The Reserve Bank of India has cautioned that sporadic credit default events and incidents of frauds are making banks more reluctant to lend.
This is starkly evident from the fact that in the first half (H1) of 2019-20 the total flow of resources to the commercial sector declined by 60 per cent on a year-on-year to ₹3,94,035 crore (₹9,93,312 crore in H1 of 2018-19).
In its Report on Trend and Progress of Banking India, the RBI highlighted that the weakening of growth impulses and subdued credit off-take are playing out, with sporadic credit default events and incidents of frauds exacerbating the reluctance to lend.
“...In turn, this waning of confidence is weighing on overall economic activity. This is worrisome as it is taking hold at a time when the recent improvements in asset quality and profitability of the banking sector are at a nascent stage and capital ratios of public sector banks (PSBs) are shored up due to recapitalisation by the government,” the report said.

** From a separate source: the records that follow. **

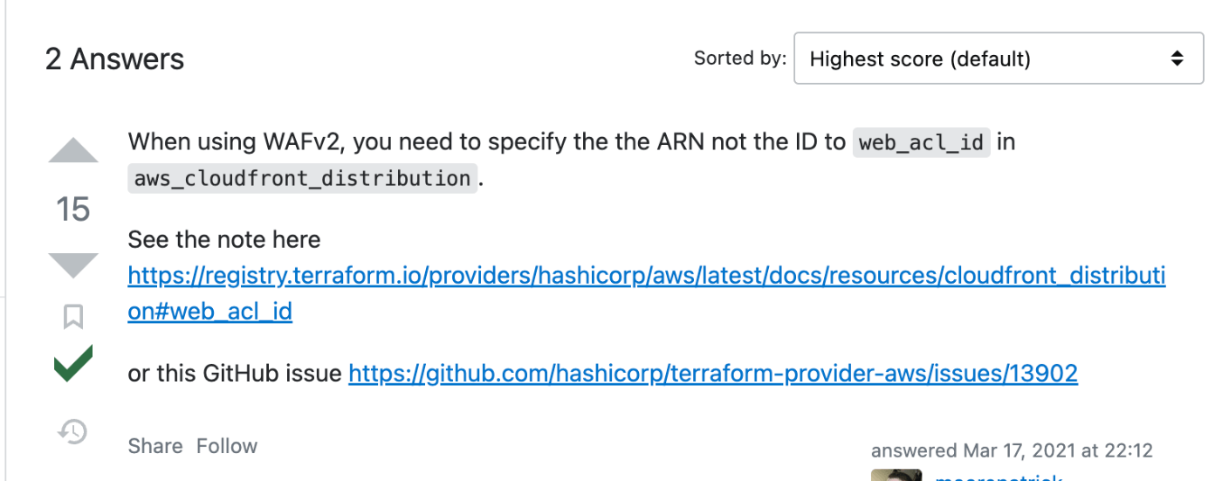Image resolution: width=1222 pixels, height=481 pixels.
Task: Show the answer activity history icon
Action: [x=73, y=431]
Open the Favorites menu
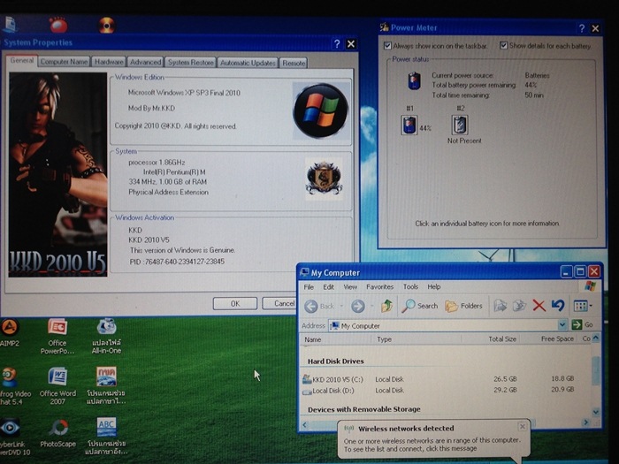This screenshot has height=464, width=619. [379, 287]
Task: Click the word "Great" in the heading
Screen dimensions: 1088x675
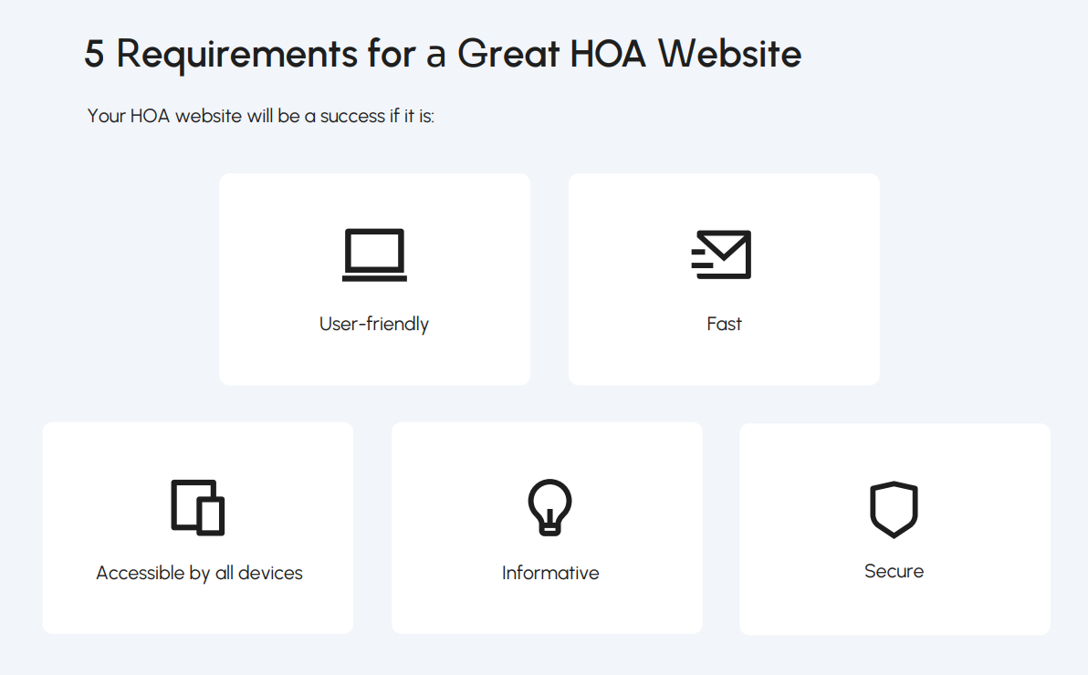Action: coord(508,54)
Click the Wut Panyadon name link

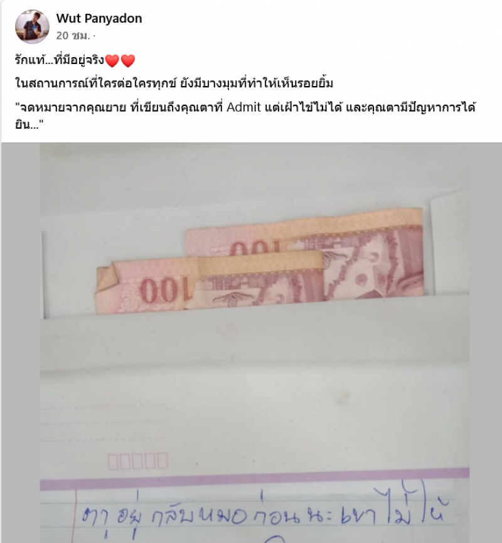pyautogui.click(x=99, y=18)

Notwithstanding the enhanced resolutions through the Insolvency and Bankruptcy Code (IBC), the RBI said the overhang of non-performing assets (NPAs) remains. The health of the banking sector hinges on a turnaround in macroeconomic conditions, it added.
The central bank said the resolution process under the IBC was gaining traction, with an increase in total recoveries in the recent period, although there has been some increase in haircuts.
Sectoral stress
Against the backdrop of subdued profitability of corporates, their low interest coverage ratio and deleveraging coupled with risk aversion of banks, the report said lenders have been shifting their focus away from large industrial loans towards retail loans, as the NPA ratios of the latter have traditionally been low.
In this regard, the RBI cautioned: “This diversification strategy, while helpful as a risk mitigation tool, has its own limitations: the slowdown in consumption and overall economic growth may affect the demand for and the quality of retail loans.
“Moreover, household leverage and indebtedness need to be kept in focus in the context of overall financial stability.”
The RBI emphasised that the need of the hour is to kick-start industrial credit and use the impetus therefrom to regenerate a virtuous cycle of capex, investment and growth.
PSB recap
According to the report, the capacity of public sector banks to sustain credit growth in consonance with the financing requirements of the economy will warrant that capital is maintained well above the regulatory minimum, providing these banks confidence to assume risk and to lend.
“In this sense, recapitalisation would be a continuous process. On the other hand, raising resources through public issues or private placements has been constrained, partly due to volatile market conditions.
“Going forward, the financial health of PSBs should increasingly be assessed by their ability to access capital markets rather than looking at the government as a recapitaliser of the first and last resort,” the RBI said.
NBFC challenges
Referring to the default and rating downgrades of a non-banking financial company (NBFC) and a housing finance company (HFC), the RBI underscored that it is important to recognise that the challenges faced by some of the NBFCs were reflective of inherent fragilities rather than merely a liquidity crunch.
On the positive side, banks reported a significant improvement in gross non-performing assets to 9.1 per cent of gross advances as at September-end 2019 against 11.2 per cent as at March-end 2018.